I think that probably 'perfect pitch' is defined most commonly as the ability to recognize pitches. It comes in degrees. As I mentioned, because I was most familiar with the pitches in the violin range, they were easy for me to recognize, or reproduce, but I had more difficulty outside that range. My sister was better - she learned the piano, and her perfect pitch extends to that entire range, plus she can identify every note in a chord.Hink wrote:
If I tune by ear with no tuner I am usually quite accurate as I can hear the oscillation well and I know my intervals well..but that is that perfect pitch or is it a good ear? A good ear is also noticed by how I hear things like compressors breathing, artifacts...ect. A couple weeks ago a friend who plays guitar stopped by for a while and a song we both like came on Music Choice, I turned it off...he freaked.."what's wrong with you?" I explained that I could hear the breathing in the compressors that Music Choice uses. When I went to show him what I meant it was painful....yet he couldn't hear it.

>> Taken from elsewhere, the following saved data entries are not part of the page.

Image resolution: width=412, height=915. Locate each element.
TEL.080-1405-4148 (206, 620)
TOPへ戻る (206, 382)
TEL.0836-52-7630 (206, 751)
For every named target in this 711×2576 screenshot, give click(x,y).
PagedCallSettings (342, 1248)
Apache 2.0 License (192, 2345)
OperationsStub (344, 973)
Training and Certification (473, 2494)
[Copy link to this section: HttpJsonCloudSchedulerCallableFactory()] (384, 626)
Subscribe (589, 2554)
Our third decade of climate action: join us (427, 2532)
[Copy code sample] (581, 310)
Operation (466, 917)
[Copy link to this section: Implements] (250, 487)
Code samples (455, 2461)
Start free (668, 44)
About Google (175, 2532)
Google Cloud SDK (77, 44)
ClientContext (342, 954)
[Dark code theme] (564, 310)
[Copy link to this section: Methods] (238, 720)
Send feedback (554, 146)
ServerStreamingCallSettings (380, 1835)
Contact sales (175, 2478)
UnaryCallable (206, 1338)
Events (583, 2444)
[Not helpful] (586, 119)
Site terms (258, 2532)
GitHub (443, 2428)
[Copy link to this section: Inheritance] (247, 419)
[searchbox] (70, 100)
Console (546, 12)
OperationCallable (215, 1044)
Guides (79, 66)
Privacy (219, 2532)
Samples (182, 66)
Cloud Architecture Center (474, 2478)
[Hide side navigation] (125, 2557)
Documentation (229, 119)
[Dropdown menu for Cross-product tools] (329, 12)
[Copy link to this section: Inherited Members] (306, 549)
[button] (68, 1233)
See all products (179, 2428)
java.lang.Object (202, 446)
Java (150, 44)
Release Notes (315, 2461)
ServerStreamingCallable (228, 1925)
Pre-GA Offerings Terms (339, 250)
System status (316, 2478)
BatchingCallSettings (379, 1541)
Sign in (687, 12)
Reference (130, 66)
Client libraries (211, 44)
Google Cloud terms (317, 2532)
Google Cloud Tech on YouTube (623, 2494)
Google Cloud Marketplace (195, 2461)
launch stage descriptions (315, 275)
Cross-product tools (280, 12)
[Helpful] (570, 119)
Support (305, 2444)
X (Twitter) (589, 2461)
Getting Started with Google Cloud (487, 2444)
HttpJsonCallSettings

I would imagine that the experience of perfect pitch, being judged by the ability above, might have a different subjective experience from person to person. In my case, there is a quality to different pitches that I recognize. It is so distinctive. The E below middle C, well, it just sounds like the E below middle C. Nothing else sounds like that. It's not consciously a matter of anything else - intervals, other noises, tension in strings. The pitches just have a quality to them. It is really not a matter of recognizing this note, E, which is between two other notes. It is more like the recognition of a color.